Material provided: Begin

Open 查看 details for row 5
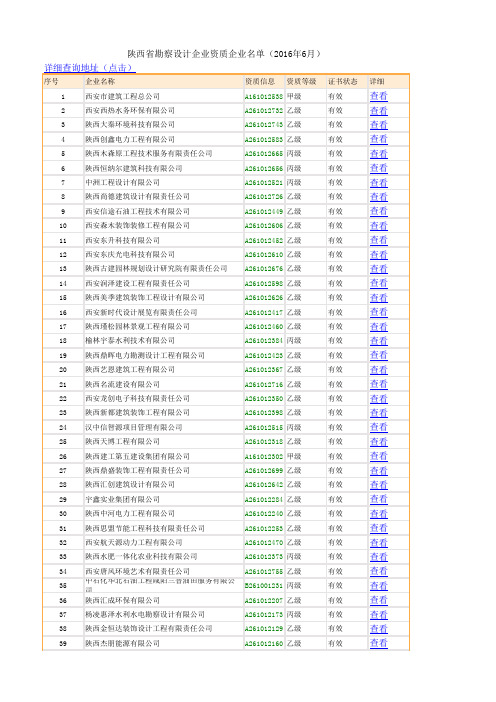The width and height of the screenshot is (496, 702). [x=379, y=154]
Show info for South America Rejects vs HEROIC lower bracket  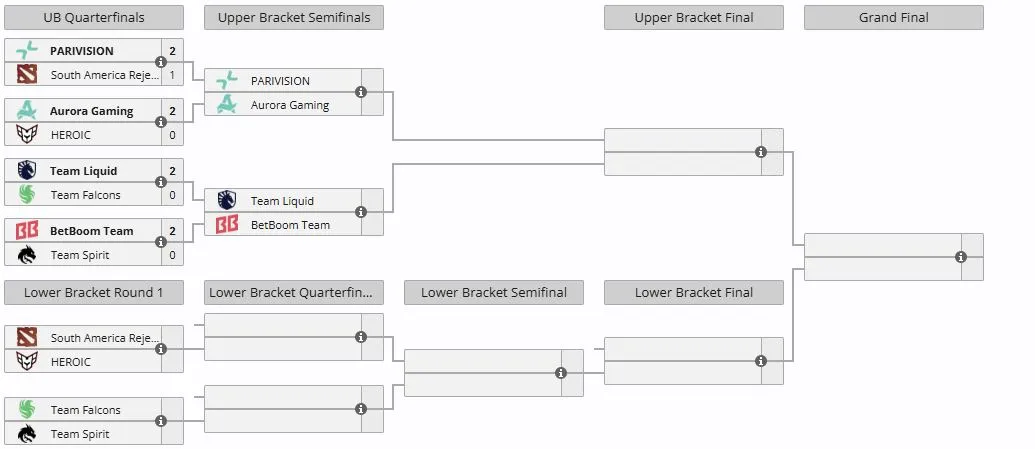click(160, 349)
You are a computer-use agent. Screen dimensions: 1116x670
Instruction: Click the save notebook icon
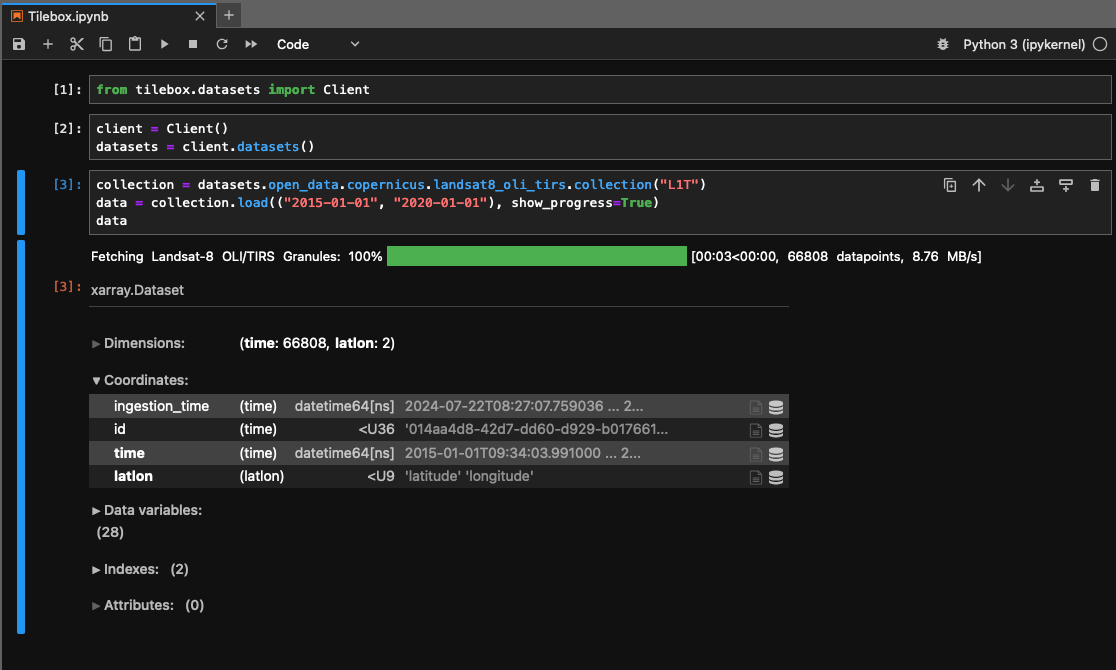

Material provided: End

__Your objective__. Write down exactly the lines running from the line with "You are a computer-use" through the end of the material, both ends included, and none of the pictures.

__Solution for this task__.
You are a computer-use agent. Screen dimensions: 1116x670
Instruction: Click the save notebook icon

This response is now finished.